The plot of the movie inspiring this minor-scale mania is a strange one: A beautiful young restaurant hostess in World War II–era Budapest named Ilona (Marozsan) falls into a ménage à trois with two men, one of whom happens to compose “Gloomy Sunday,” the legendary suicide-induction ballad. A third man, a Nazi, wants her too, and will go to great and treacherous lengths to sleep with her just once. As with most wartime movie romances, tragedy is right around the corner, not only due to Nazi domination, but also, the film asserts, from the relentless death-pull of the cursed song (played a stunning 13 times during the film’s 105 minutes). And without spoiling the ending, a certain amount of postwar wish fulfillment comes into play in a plot twist that left the audience applauding. In that way, the film functions like a morose Life Is Beautiful, if Roberto Benigni’s movie had included a three-way make-out scene.


The film’s box-office history is strange too. Hero notwithstanding, Los Angeles audiences usually aren’t on speaking terms with foreign-language films. If it’s saddled with subtitles, chances are a movie will do bigger box office in New York or San Francisco. An L.A. release may never materialize at all. A call to the Laemmle Theaters offices yielded an enthusiastic yet still mostly bottom-line response from Greg Laemmle, vice president of the family-owned chain of art houses. “The film never did sellout business,” he said, “but it was consistent, and it’s never really dropped off. Word of mouth keeps it going and going.”


In the theater lobby, Marozsan tries to sort it out for me. “It’s not fast,” she tells me. “Everything about it is slow. It’s a slow, beautiful movie about food and love and music, and it’s been given time and love from audiences.”
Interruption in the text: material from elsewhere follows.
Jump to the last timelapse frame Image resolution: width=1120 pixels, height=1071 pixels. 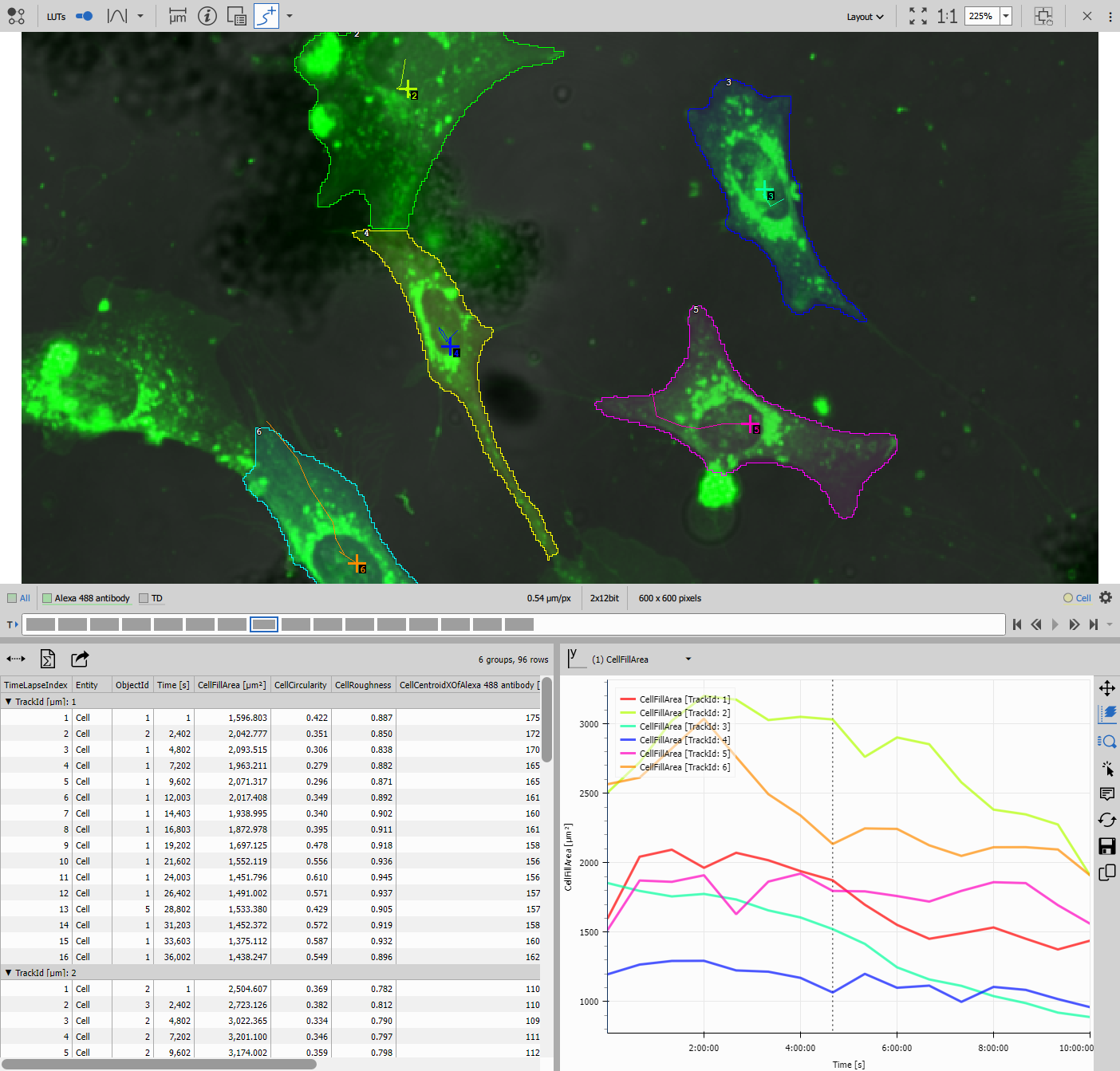1094,624
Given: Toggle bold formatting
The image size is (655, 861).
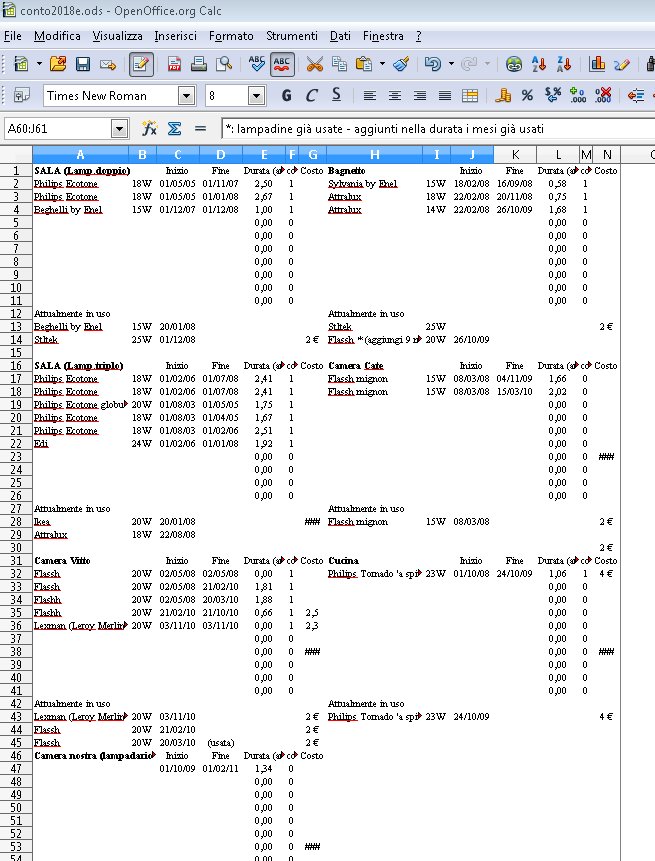Looking at the screenshot, I should [x=287, y=96].
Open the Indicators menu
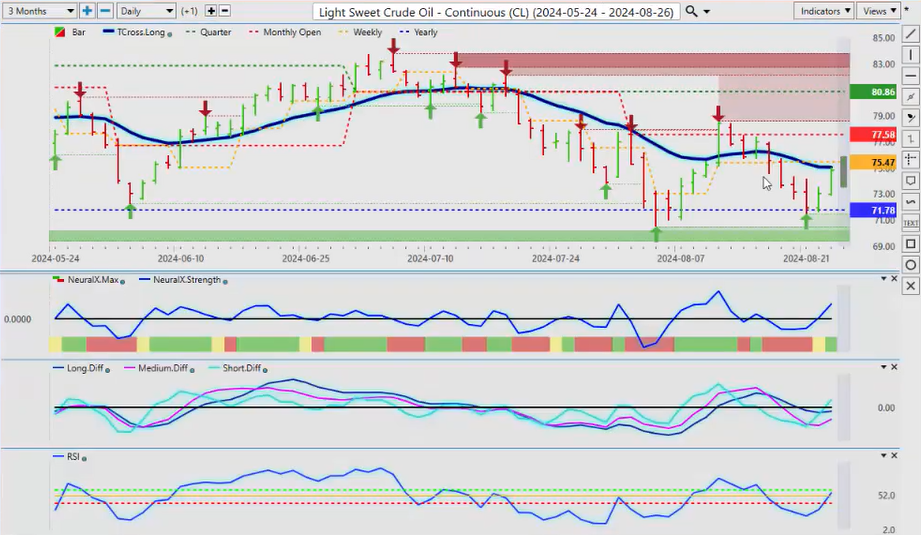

From the demeanor of the assembled, though, it’s clear that the whys aren’t that important. Where nationalism and nostalgia are involved, warm feelings tend to trump film analysis. To try to dissect this anomaly of a thoroughly old-fashioned movie about young, handsome people in love during the most traumatic moment of the 20th century is pointless. To feel is all that matters. That, and making sure to get a good photo for the Hungarian matriarch, who, before I snap the fourth picture, enthusiastically announces, “I take my children twice to see it!”